Sunday, January 26, 2014

Great Roads of the Pacific Northwest, Vol. 2: Cerrando el hoyo/Closing the Loop. Linking some lesser known trails in the Chuckanuts.

With my hiking partner, I'm working on book project number 2: Great Roads of the Pacific Northwest. Everybody knows about the great hiking in the region, but what about all of those great roads, which are wonderful not only to drive  and ride bikes on but just plain walk. Together, we have a list of some 15-20 roads that we will pare down for a book that will serve as a sort of anti(guide). Entry 1 was on the Endless Road to Soggy Saddle

Here's entry number 2 in our notebook. And it's a route that we have given the name "Cerrando el hoyo" or Closing the Loop. Below, I offer 2 maps indicating the general and specific location of The Loop, which begins at the Clayton Beach parking lot off of Chuckanut Drive.


The Triangle by my name is approximately where we had lunch, near the top and a massive clearcut. We call it the site of the Battle of the Bulge

Heading east from the Clayton Beach parking lot, we head up an old logging road,  Fragrance Lake Road. According to an old guy in the parking lot, you used to be able to drive this road straight to the lake and he was bummed that he couldn't do that anymore, but we couldn't share his disappointment, as walking roads is what we live for.

Finding peace in the Chuckanuts

About a mile up the road, there is a point where the road splits and we take the road less traveled, the road that doesn't go to Fragrance Lake. We head head right or Southeast more or less off another spur. This road leads to a fairly well-known lookout where, on an especially clear day after a rain, Mount Rainier looms enormous to the South. Experiencing Mount Rainier from this spot is rare but great views of the San Juan islands and the Olympic Mountains can be had most days of the year.

After this spot, the road gets weird. Only mountain bikers go beyond this lookout and midwinter it's rare even to see them. The road continues up and up through various stages of forest growth. Somewhere on the drive from Bellingham to the Clayton Beach parking lot you cross from Whatcom into Skagit County, where the logging policies are a bit more aggressive, which makes for spottier clumps of forest. There's also a unique light, which is difficult to capture with a camera, that is caused by the space between the trees--mostly hemlocks and doug firs with the occasional cedar.
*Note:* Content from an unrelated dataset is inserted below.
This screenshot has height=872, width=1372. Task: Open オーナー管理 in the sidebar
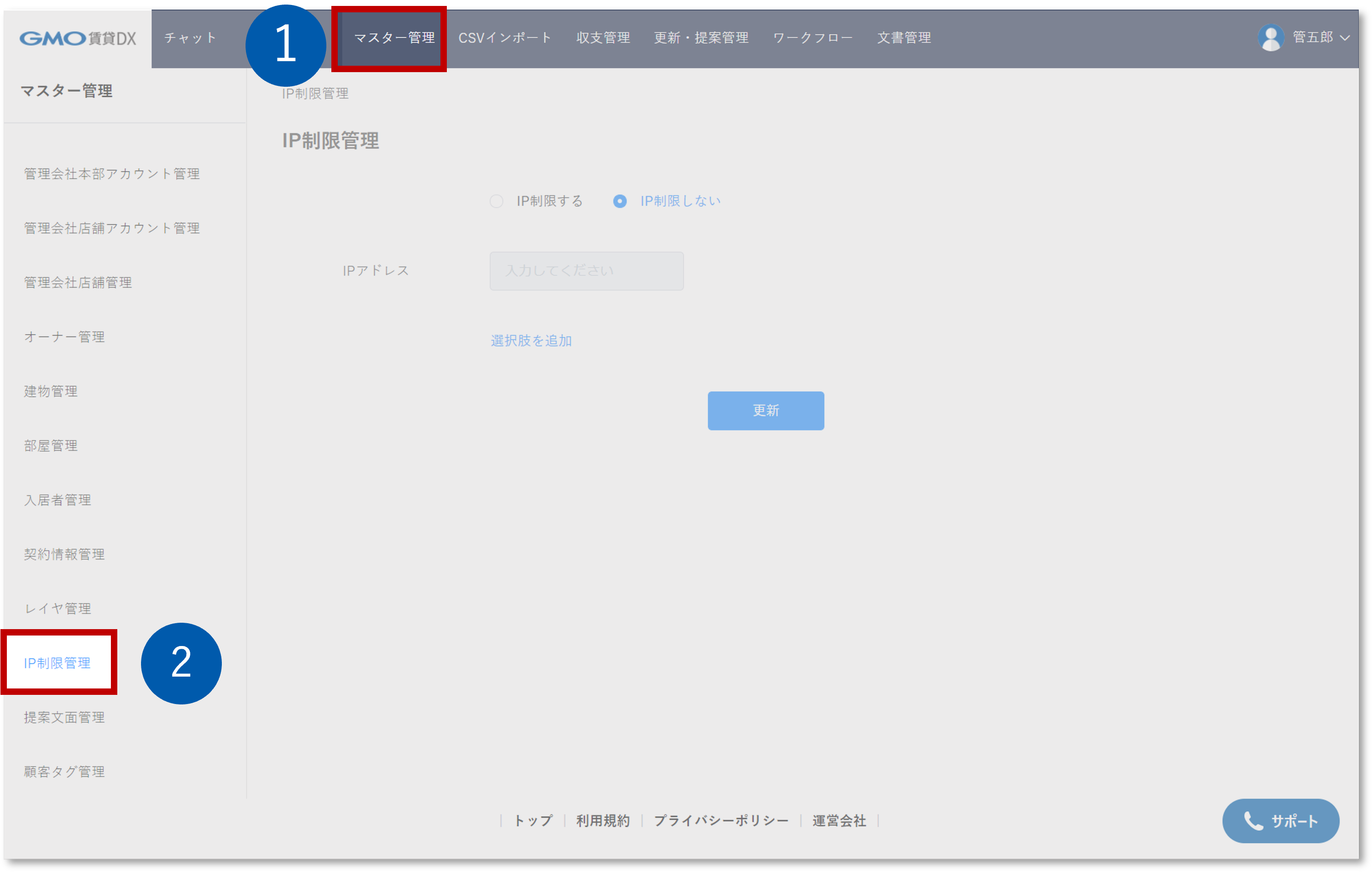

Where the road starts getting weird. I like the spacey light between the trees

On the map above, the spot indicated with an arrow and my name is approximately where we eat lunch, near the top of a mountain and a very apocalyptic scene of a clearcut that we call the site of the Battle of the Bulge.

The site of the Battle of the Bulge. The trees lost. Doomsday Scenery at its finest.


The walk continues through this doomsday scenery of slash pile destruction and then descends down a spur of the Lost Lake trail seen on the above map, which is a beautiful section of deep, dark, mossy forest and then connects back to Fragrance Lake Road, which leads us back down to the parking lot at Clayton Beach. All in all, the Loop encompasses about 8 miles with an elevation gain of approximately 1700 feet with lots of ups and downs in between.




Deep, dark, spooky and green. Just how I like it.


A cold, cloudy January morning didn’t stop us from traversing this loop on the Chuckanut Mountain ridge. Chuckanut is an interpretation of a Lummi word meaning “Long beach far from a narrow entrance,” and these mountains represent the only place where the Cascade mountain range stretches down to the sea. Famous for their leaf fossils from the Tertiary Age, the Chuckanuts also have a lot of glacial erratics, which I call “erotics” and make wonderful jungle gyms for Lupe. 

What's nice about this jaunt is that it's relatively calm for being in the Chuckanuts where there are so many trails densely packed together, all with parking lots full, even on rainy days. There are loads of hikes  to be had on the very developed trail network that criss-crosses over the Chuckanut range. Nevertheless, just about everybody here does the same dang hikes. The most popular of which is the Oysterdome hike where, on fair weather days, people are lined up as if it were an amusement park ride. Oysterdome is a wonderful hike with a great view, but there are better views to be had in the Chuckanuts, one of which I'll save for another post because it requires traversing a strange road to get there.